Lahir di Kwitang, Jakarta Pusat, Indonesia pada 11 Mei 1914, Ismail Marzuki tumbuh besar dengan berlatih hingga lima jam sehari untuk menguasai delapan instrumen: harmonika, mandolin, gitar, ukulele, biola, akordeon, saksofon, dan piano. Pada usia 17, ia menggubah lagu pertama dari ratusan lagu yang akan ia hasilkan sepanjang kariernya.
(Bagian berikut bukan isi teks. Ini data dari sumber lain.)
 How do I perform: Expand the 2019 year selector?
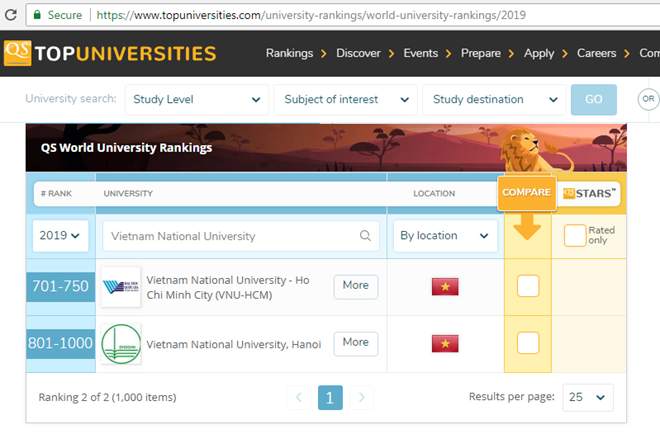61,236
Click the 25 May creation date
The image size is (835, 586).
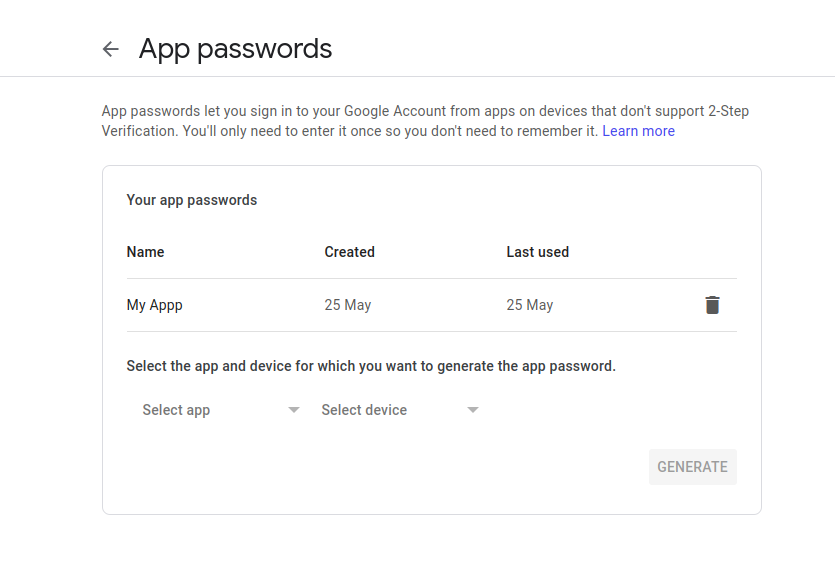pos(348,304)
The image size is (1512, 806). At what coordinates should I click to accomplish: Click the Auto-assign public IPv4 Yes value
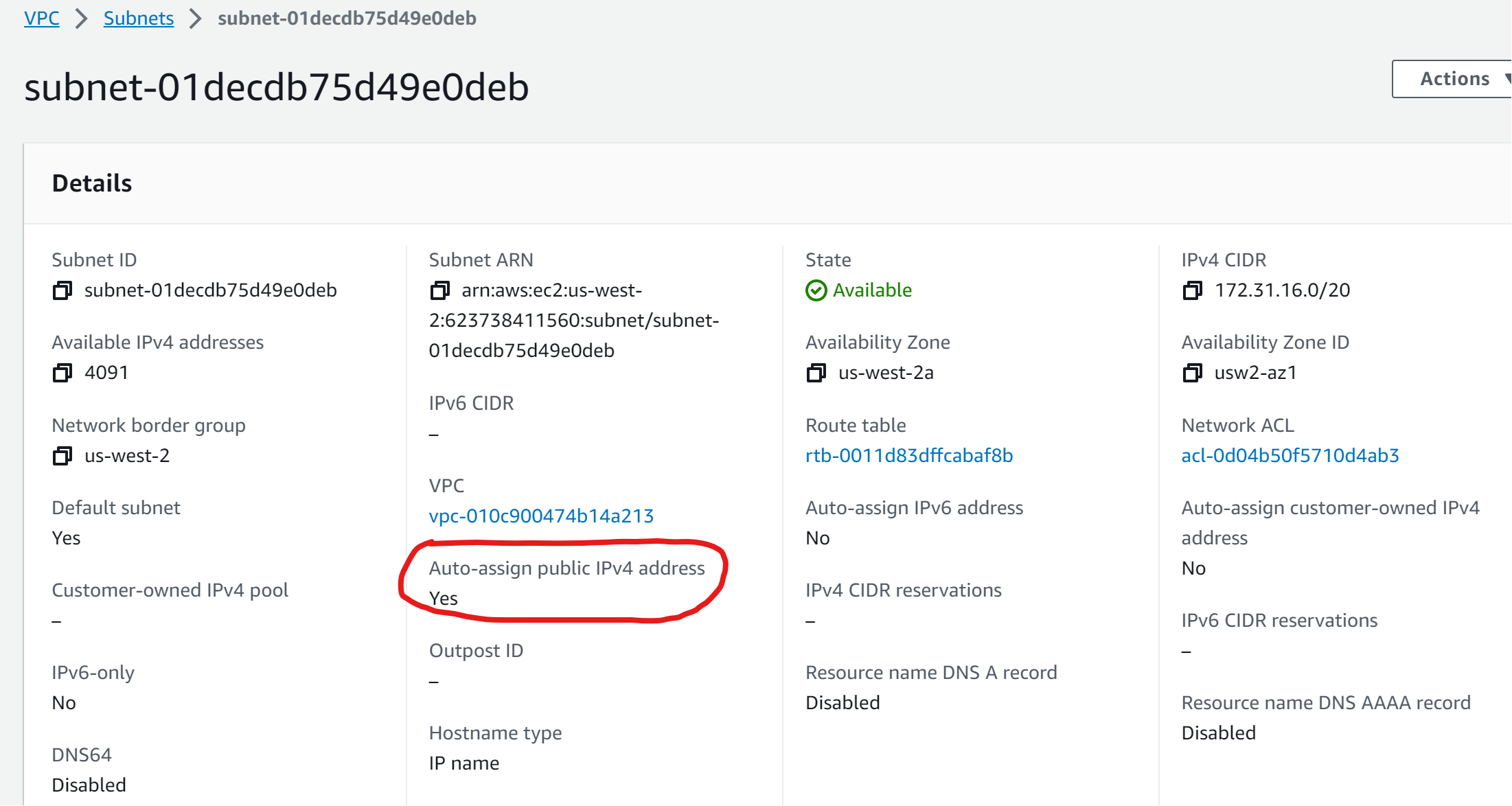coord(444,598)
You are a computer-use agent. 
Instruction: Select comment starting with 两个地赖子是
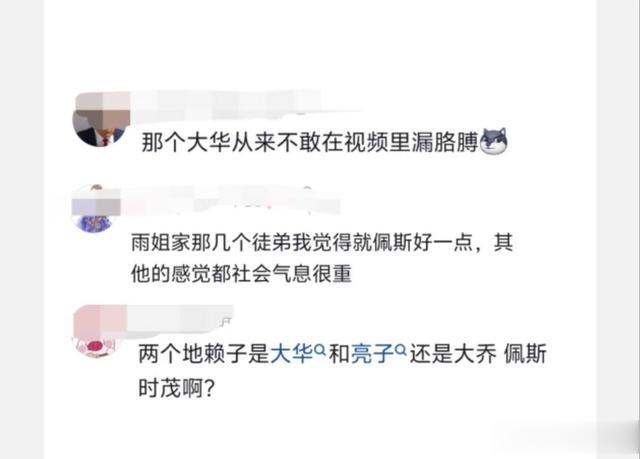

Menjadi musisi dan komposer bukanlah profesi yang umum saat itu, namun ketekunannya menghasilkan cukup banyak lagu-lagu patriotik, yang di kemudian hari menjadikannya seorang pahlawan nasional selama gerakan kemerdekaan bangsa.

Di antara lagu-lagu perjuangannya yang populer adalah “Halo-Halo Bandung”, “Gugur Bunga”, "Selendang Sutra", dan “Rayuan Pulau Kelapa”. Pasca kemerdekaan, pada tahun 1955, Marzuki mengambil alih kepemimpinan Orkestra Studio Jakarta yang bergengsi dan menggubah lagu Pemilihan Umum, tema musik pemilihan umum pertama di Indonesia.

Komposer besar itu wafat di usianya yang ke-44 di tahun 1958. Untuk menghormati kontribusi budayanya, pemerintah Indonesia menobatkan Marzuki sebagai Pahlawan Nasional pada tahun 2004. Hari ini, pengunjung dapat mempelajari lebih lanjut tentang Marzuki di TIM, dan menyaksikan koleksi pribadinya termasuk tulisan tangan lagu-lagunya dan beberapa dari banyak instrumennya.

Ilustrator Ykha Amelz merasa senang diberi kesempatan Google karena Ismail Marzuki adalah salah satu idola musiknya dan ia sering berkunjung ke TIM saat masih remaja. Harapannya, “ketika orang-orang melihat ilustrasi tersebut, maka salah satu lagu Ismail Marzuki akan otomatis terngiang di kepala mereka dan teringat akan semangat juang yang dimiliki Ismazil Marzuki untuk musik lokal dan kebebasan berekspresi.”